3.2 Method and Proof

Focusing on optimality gap $\epsilon$ , we have found a new method that can make $\epsilon$ decay monotonically instead of asymptotically by replacing NFSP’s best response computation with regret matching method. Optimality gap $\epsilon$ is formed in a way of regret $\omega$ and by making regret decaymonotonically, optimality gap reduces monotonically.

Regret $\omega=\{R^{i}(a,\pi^{-i})-R^{i}(\pi^{i},\pi^{-i})\}_{a\in A}$ is the $m$ -dimension regret vector of the algorithm at a specified iteration, where $A$ is the action profile on this information state and $m$ is the dimension of actions that could be taken. Regret has a similar definition with optimality gap $\epsilon$ : $\epsilon\geq R^{i}(b^{i}_{\epsilon}(\pi^{-i}),\pi^{-i})-R^{i}(\pi^{i},\pi^{-i})$ , the overall regret of $\omega$ forms optimality gap $\epsilon$ .

Therefore, minimizing the overall regret of $\omega$ could lead to the convergence of optimality gap.

Here we provide our proof of convergence of regret:

At first, we would like to provide two definitions about potential function and $P$ - $regret$ - $based$ $strategy$ as as definition 1 and definition 2. They are basis of our proof.

Definition 1.

Given $D=\mathbb{R}^{m}$ the closed nagative orthant associated to the set of moves of player 1 and $\mathbb{R}$ the regret space. $P$ is a potential function for $D$ if it satisfies the following set of conditions:

(i) $P$ is a nonnegative function from $\mathbb{R}^{m}$ to $\mathbb{R}$

(ii) $P(\omega)=0$ iff $\omega\in D$

(iii) $\nabla P(\omega)\geq 0,\forall\omega\notin D$

(iv) $\left\langle\nabla P(\omega),\omega\right\rangle>0,\forall\omega\notin D$

Definition 2.

$P$ - $regret$ - $based$ $strategy$ is defined by:

$\Pi_{t+1}-\Pi_{t}=\frac{1}{t+1}[\varphi_{t+1}(\omega)-\Pi_{t}]$ where

(i) $\varphi(\omega)=\frac{\nabla P(\omega)}{|\nabla P(\omega)|}\in X\ wherever\omega\notin D\ and\ \varphi(\omega)=X\ otherwise$ , $X$ is the set of probabilities of actions, and $|\nabla P(\omega)|$ stands for the $L_{1}$ norm of $\nabla P(\omega)$ .

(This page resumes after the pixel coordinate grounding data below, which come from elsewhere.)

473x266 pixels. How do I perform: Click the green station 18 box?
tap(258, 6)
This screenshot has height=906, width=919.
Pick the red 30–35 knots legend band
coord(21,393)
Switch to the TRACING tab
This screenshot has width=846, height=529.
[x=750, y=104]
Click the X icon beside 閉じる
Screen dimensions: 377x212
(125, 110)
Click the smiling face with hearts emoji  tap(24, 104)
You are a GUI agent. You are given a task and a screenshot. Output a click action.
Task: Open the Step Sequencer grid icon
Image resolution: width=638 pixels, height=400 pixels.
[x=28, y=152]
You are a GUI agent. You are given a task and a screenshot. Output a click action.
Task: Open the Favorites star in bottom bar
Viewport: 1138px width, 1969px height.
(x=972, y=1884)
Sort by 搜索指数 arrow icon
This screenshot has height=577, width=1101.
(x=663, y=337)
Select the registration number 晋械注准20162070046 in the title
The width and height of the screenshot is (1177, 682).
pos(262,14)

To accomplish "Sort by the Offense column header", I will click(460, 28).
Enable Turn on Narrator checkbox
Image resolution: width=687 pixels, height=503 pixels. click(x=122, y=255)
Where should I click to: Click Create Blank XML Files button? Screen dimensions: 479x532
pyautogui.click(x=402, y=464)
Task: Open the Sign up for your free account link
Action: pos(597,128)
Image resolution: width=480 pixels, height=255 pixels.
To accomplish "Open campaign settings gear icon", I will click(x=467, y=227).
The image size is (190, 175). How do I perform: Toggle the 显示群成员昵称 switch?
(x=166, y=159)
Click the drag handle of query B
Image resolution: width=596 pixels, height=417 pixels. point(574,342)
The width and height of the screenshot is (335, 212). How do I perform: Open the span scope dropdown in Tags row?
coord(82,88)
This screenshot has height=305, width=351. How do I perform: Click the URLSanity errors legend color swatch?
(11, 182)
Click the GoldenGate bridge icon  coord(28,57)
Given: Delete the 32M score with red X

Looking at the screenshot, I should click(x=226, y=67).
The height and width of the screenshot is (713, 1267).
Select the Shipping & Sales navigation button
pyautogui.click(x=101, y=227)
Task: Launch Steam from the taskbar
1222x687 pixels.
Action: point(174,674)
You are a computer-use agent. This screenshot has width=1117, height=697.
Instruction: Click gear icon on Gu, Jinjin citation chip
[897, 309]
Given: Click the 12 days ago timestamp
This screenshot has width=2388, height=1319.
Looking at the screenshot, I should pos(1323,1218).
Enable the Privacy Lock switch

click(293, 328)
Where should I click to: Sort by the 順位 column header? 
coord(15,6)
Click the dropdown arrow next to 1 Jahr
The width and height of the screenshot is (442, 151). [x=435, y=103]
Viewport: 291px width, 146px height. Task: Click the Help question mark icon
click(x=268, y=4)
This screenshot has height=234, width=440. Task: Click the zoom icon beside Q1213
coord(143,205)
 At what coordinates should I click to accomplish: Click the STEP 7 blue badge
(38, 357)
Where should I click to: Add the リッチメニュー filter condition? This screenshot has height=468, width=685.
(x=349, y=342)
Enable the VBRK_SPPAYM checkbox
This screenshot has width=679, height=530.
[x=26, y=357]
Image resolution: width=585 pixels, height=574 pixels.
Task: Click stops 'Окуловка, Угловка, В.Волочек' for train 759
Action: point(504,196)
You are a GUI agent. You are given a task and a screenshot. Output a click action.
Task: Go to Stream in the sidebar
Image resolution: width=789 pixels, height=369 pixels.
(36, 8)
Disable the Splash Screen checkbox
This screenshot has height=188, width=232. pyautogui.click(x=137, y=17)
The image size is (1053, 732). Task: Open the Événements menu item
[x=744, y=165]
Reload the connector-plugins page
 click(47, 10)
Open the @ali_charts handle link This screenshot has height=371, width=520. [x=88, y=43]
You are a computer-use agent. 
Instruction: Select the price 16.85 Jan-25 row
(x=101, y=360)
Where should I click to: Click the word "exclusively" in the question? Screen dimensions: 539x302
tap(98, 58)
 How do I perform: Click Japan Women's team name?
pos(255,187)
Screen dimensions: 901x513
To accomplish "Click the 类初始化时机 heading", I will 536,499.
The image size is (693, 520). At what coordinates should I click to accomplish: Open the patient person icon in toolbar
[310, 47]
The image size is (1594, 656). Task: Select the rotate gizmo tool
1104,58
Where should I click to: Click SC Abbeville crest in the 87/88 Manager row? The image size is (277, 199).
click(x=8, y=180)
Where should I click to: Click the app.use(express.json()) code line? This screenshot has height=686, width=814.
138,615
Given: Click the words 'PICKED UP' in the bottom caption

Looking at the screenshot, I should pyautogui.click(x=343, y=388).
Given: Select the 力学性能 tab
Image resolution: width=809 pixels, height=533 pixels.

Note that the update of $\varphi(\omega)$ is the same as regret matching method, and the $P$ - $regret$ - $based$ $strategy$ can also refer to the strategy update rule of NFSP if $\varphi(\omega)$ forms the best response.

Let $\omega^{+}$ be the vector with components $\omega^{+}_{k}=max(\omega_{k},0)$ . Define potential function $P(\omega)=\sum_{k}(\omega^{+}_{k})^{2}$ . Note that $\nabla P(\omega)=2\omega^{+}$ , hence, $P$ satisfies the conditions (i)-(iv) of definition 1.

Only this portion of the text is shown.